Quantifying Early Electromechanical Integration of Cardiomyocytes Using a Minimalist PCL Nanofiber Platform

A critical obstacle in cardiac cell therapy is the unpredictable and poorly understood initial electrophysiological integration of grafted cardiomyocytes into the host tissue, a process that dictates therapeutic success and arrhythmic risk. Current models fail to capture the earliest stages of functional coupling formation. Here, we employed a tailored bioengineering platform, where single cardiomyocytes were stabilized on minimalist electrospun polycaprolactone (PCL) nanofibers, to model the "graft-host" interface and study the dynamics of excitation wave transmission in real-time.
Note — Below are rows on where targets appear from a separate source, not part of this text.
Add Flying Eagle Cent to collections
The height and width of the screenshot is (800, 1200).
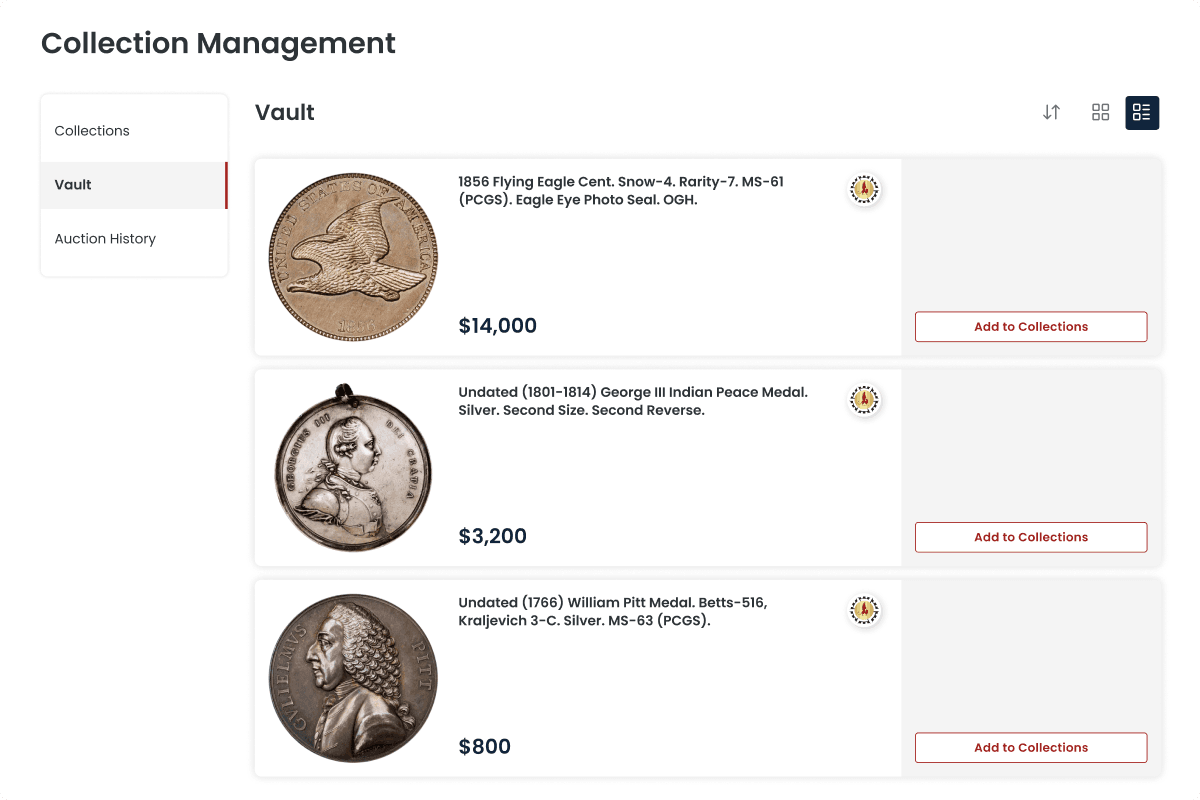click(1030, 327)
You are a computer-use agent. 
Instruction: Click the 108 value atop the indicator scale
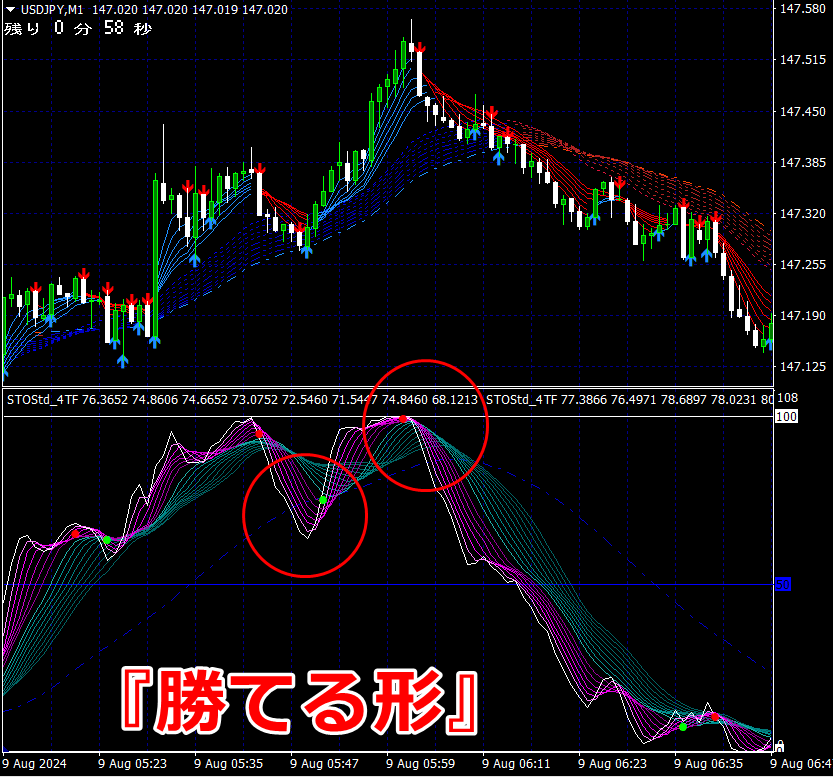[x=787, y=398]
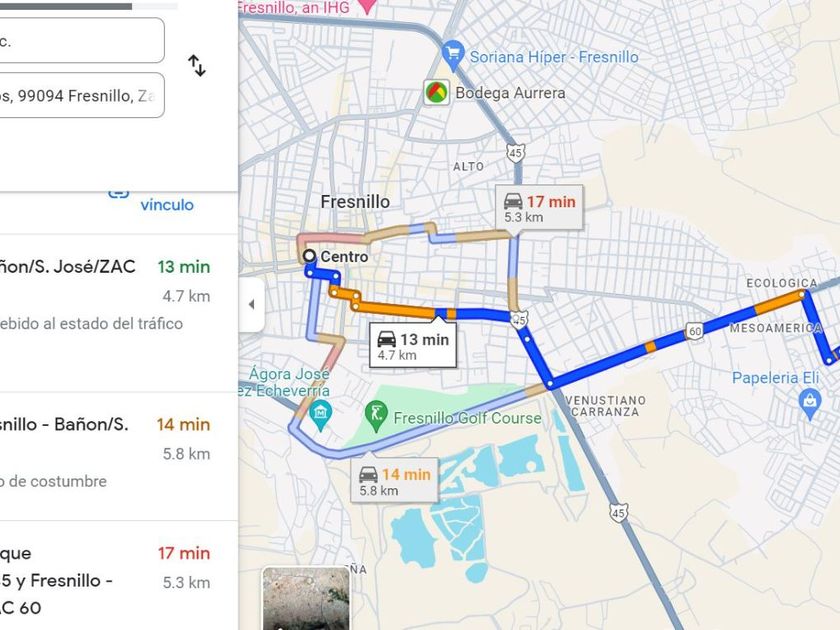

Using high-speed optical mapping enhanced by a custom SUPPORT neural network, we achieved the first quantitative insights into the efficiency of nascent intercellular contacts. We determined that within the first 3 hours, these initial connections are 39-44 times less effective at conducting excitation than mature contacts within the native monolayer, explaining the observed partial (46%) synchronization of grafted cells. This work provides the first direct measurement of the functional deficit during the initial minutes and hours of graft integration. It establishes that simple, inert polymer fibers can act as a catalytic scaffold to enable this fundamental biological process, offering a powerful strategy to deconstruct and ultimately control the integration of engineered tissues (or cells) for safer cell therapies.